Polylactide (PLA) is a thermoplastic synthetic biopolymer with unique bio-properties including biocompatibility, biodegradability and antibacterial activity, due to which it is widely used for biomedical application (such as musculoskeletal injuries, tissue engineering, drug release systems) [7,8,9]. PLA melt-spun yarns are widely investigated in order to improve and develop new functional properties for biocompatible and biodegradable yarns. M. Naeimirada et al. [5] investigated the production of melt-spun hollow PLA fibers. They estimated that throughput of PLA polymer and winding speed of fibers have a significant influence on fiber cross section, linear density and tensile properties, though the extrusion temperature and quench flow caused marginal changes to the internal diameter, tensile strength and tenacity of fibers. Such PLA hollow fibers may be used for drug transportation in medicine and agriculture. Y. Kawahara and coauthors [7] investigated bicomponent PLA/poly (butylene terephthalate) (PBT) melt-spun fibers for their application in medical clothing materials. Bicomponent fibers (core: PBT, skin: PLA) have lower tensile properties than pure PLA or PBT fibers. M. Maqsood et al. [8] studied manufactured PLA multifilament yarns containing phosphorous–nitrogen-based flame retardant (EXP) as an acidic source, together with kraft lignin (KL) as carbonic source. It was estimated that with higher content of KL and EXP, elongation at the break of multifilament yarns was decreased and yarns with lower mechanical properties were obtained [8]. The same results were noted when analyzing PLA with soy fillers melt-spun fibers which may be used for biodegradable nonwovens. It was estimated that the addition of soy fillers to PLA slightly decreased the tensile properties of fibers, though tensile modules do not change [10]. A. Mujica-Garcia and coauthors [11] estimated that the tensile properties and thermal stability of melt-spun PLA/cellulose nanocrystals (PLA/CNC) fibers (with a 1% weight fraction of nanocrystals) would significantly improve with the addition of CNC. A.S. Doumbia et al. [12] investigated the influence of ZnO on the structure of antibacterial PLA melt-spun yarns.

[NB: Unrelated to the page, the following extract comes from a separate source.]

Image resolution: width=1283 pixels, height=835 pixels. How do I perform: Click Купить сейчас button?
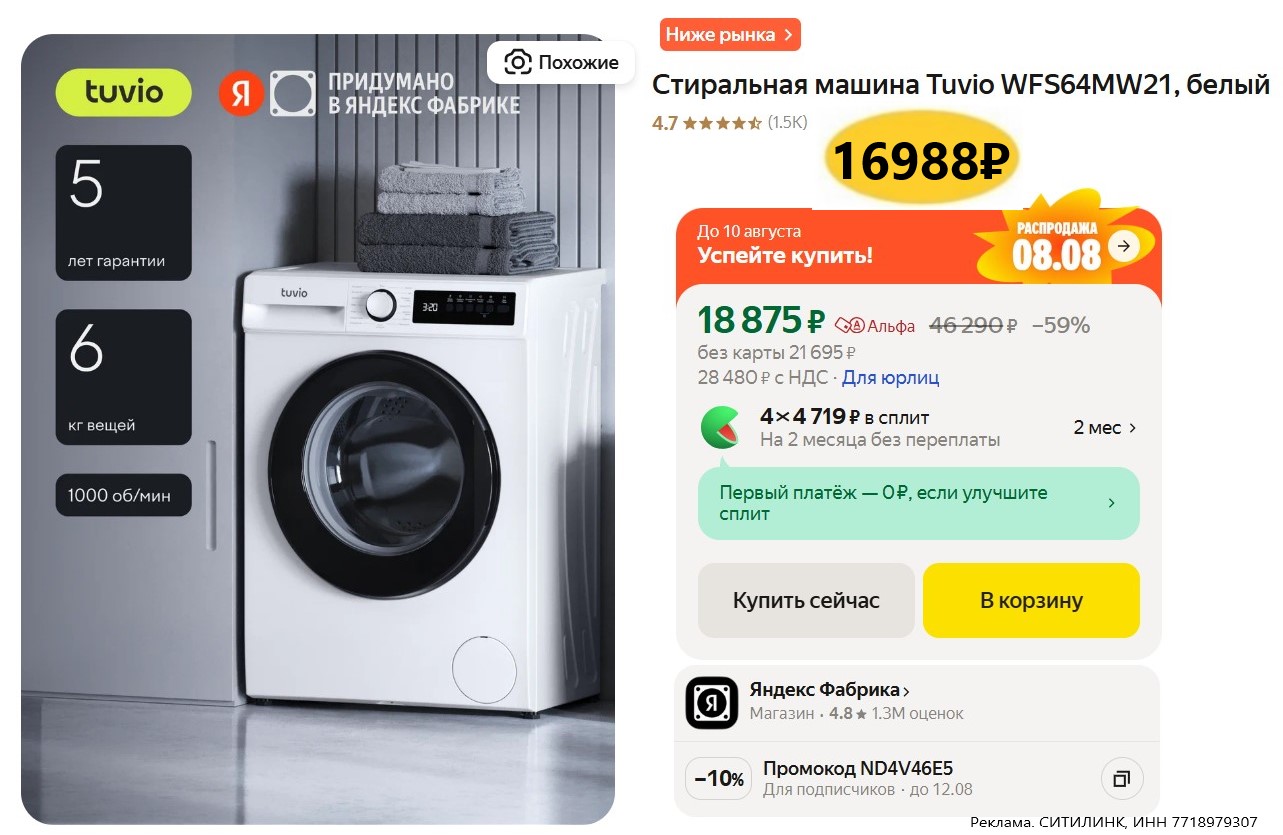pyautogui.click(x=806, y=600)
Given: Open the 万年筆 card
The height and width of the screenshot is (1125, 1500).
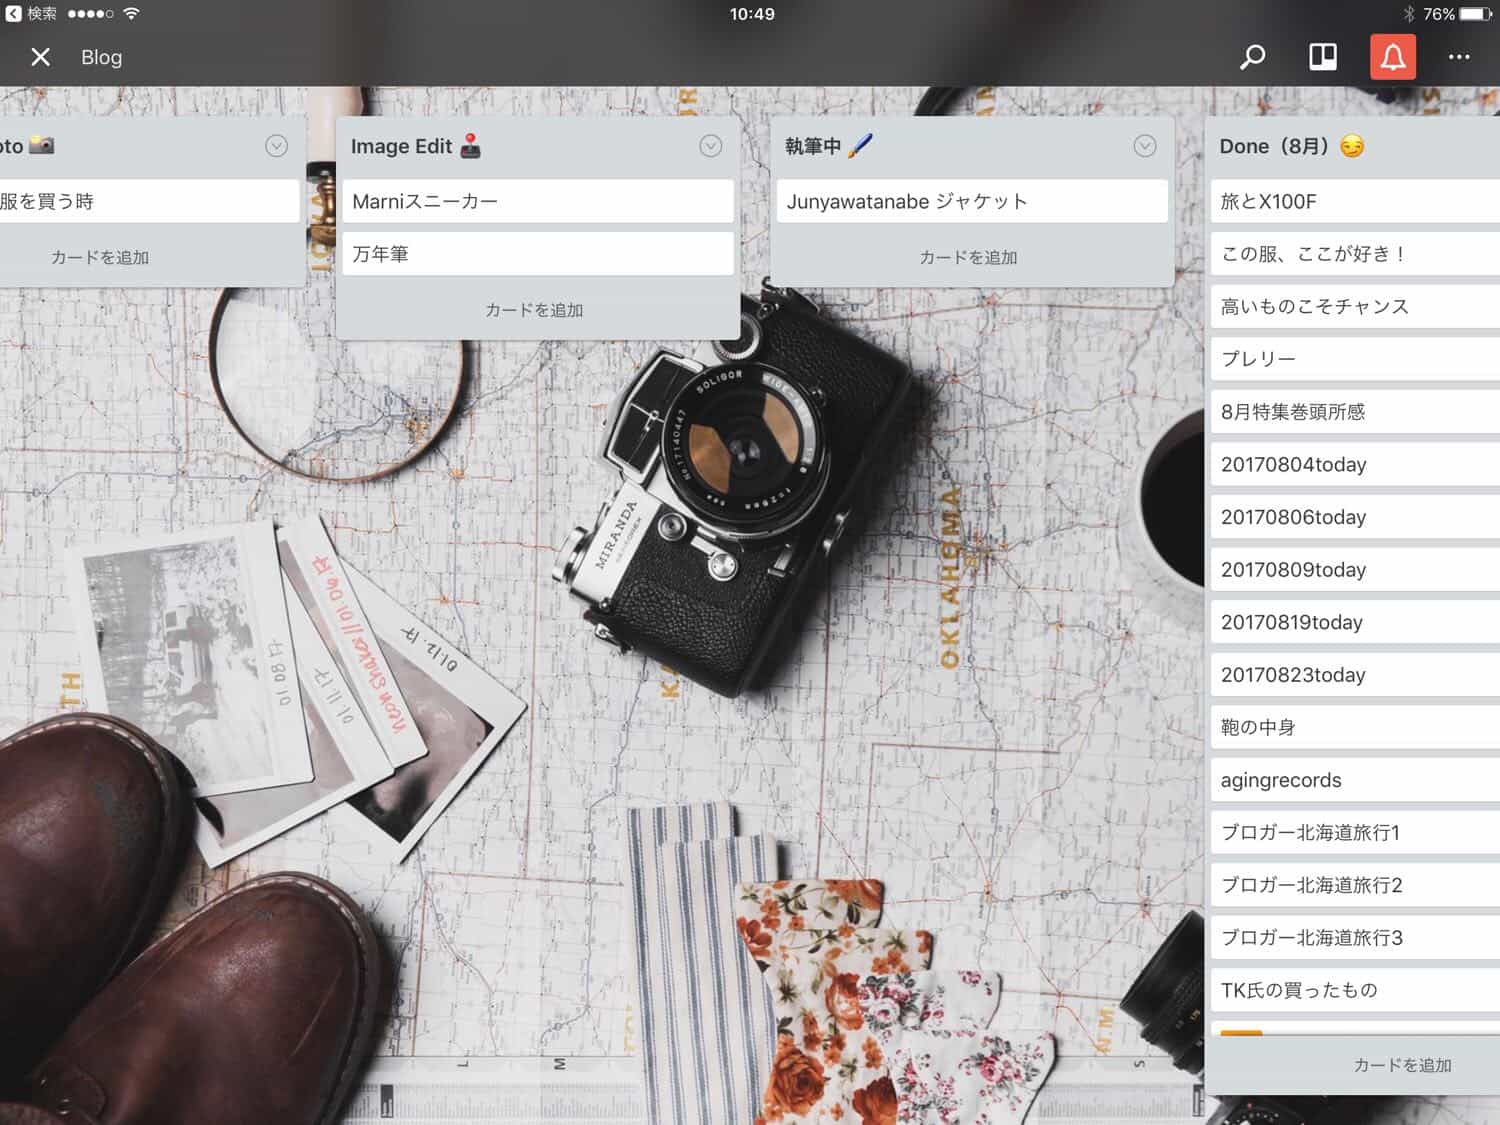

They analyzed two types of ZnO nanoparticle: those with surface treatment (ZnO_T) and those without surface treatment (ZnO_NT), with concentration of 1% and 3% nanoparticles. PLA multifilament yarns with 3% of ZnO_NT exhibited the lowest mechanical properties.

Natural compounds from plants demonstrate antibacterial, antifungal and antioxidant activity. PLA films with incorporated bergamot, lemongrass, rosemary, clove, oregano, thymol essential oils and cinnamon oil, as well as grapefruit seed extract, were developed for their application in active packaging materials [13,14,15,16,17]. The beneficial properties of natural products can be introduced to textiles during their manufacturing process or during finishing. This resulted in the successful formation of polypropylene (PP) melt-spun multifilament yarns with propolis extract [18] or PET braided yarns with Laurus nobilis [19]. M. Kanerva and coauthors [20] formed polyethylene (PE), PP, PLA, polyamide (PA) and cornstarch-based biopolymer (CS) melt-spun yarns with pine rosin. For all fibers, the addition of rosin tended to decrease the initial stiffness of the yarns. It was estimated that the antibacterial properties of melt-spun yarns against S. aureus and against E. coli were dependent on the selected polymer type.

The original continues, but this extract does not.